A poco más de dos meses del inicio del Mundial 2026, una situación inesperada sacudió al mundo del fútbol: Nike reconoció un error en las camisetas oficiales de varias selecciones, un detalle que impacta directamente en la estética de los uniformes.
El inconveniente alcanza a once equipos que vestirán la marca estadounidense, entre ellos potencias como Brasil, Francia, Inglaterra y Croacia, además de los anfitriones Estados Unidos y Canadá. El problema no solo se limita a la indumentaria que utilizarán los jugadores, sino también a las millones de unidades que ya están distribuidas en el mercado.
El defecto se encuentra en la zona de los hombros, donde se genera un pliegue que produce un efecto visual similar a un bulto. Si bien en algunos diseños pasa más desapercibido, en camisetas de líneas más simples el detalle resulta evidente y generó críticas entre fanáticos.
Desde la empresa reconocieron públicamente la situación y admitieron que el producto no cumple con los estándares estéticos esperados, aunque aclararon que el rendimiento deportivo no se ve afectado.

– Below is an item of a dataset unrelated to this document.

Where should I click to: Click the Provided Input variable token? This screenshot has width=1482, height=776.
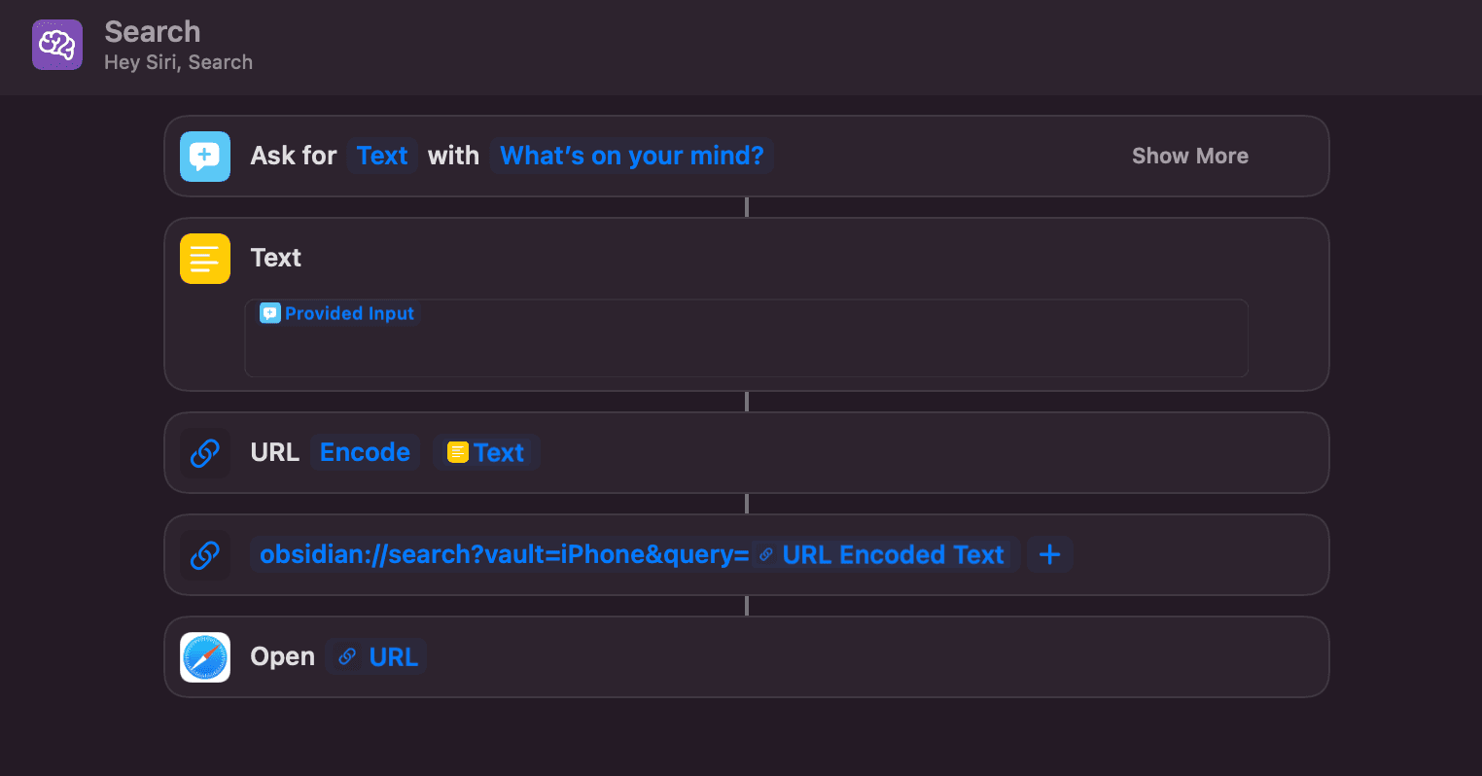(337, 313)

En paralelo, Nike inició conversaciones con las federaciones involucradas para analizar posibles soluciones. Sin embargo, el corto margen de tiempo y la logística de producción hacen difícil una corrección total antes del inicio del torneo, especialmente en las prendas que ya fueron comercializadas.
Entre las selecciones afectadas se encuentran Brasil, Uruguay, Francia, Inglaterra, Croacia, Países Bajos, Noruega, Turquía, Estados Unidos, Canadá y Australia, todas con indumentaria diseñada por la misma marca.
El episodio generó repercusión en la previa de una Copa del Mundo donde las camisetas suelen convertirse en símbolos y objetos de colección, y dejó en evidencia los desafíos de producción incluso para las grandes marcas del deporte.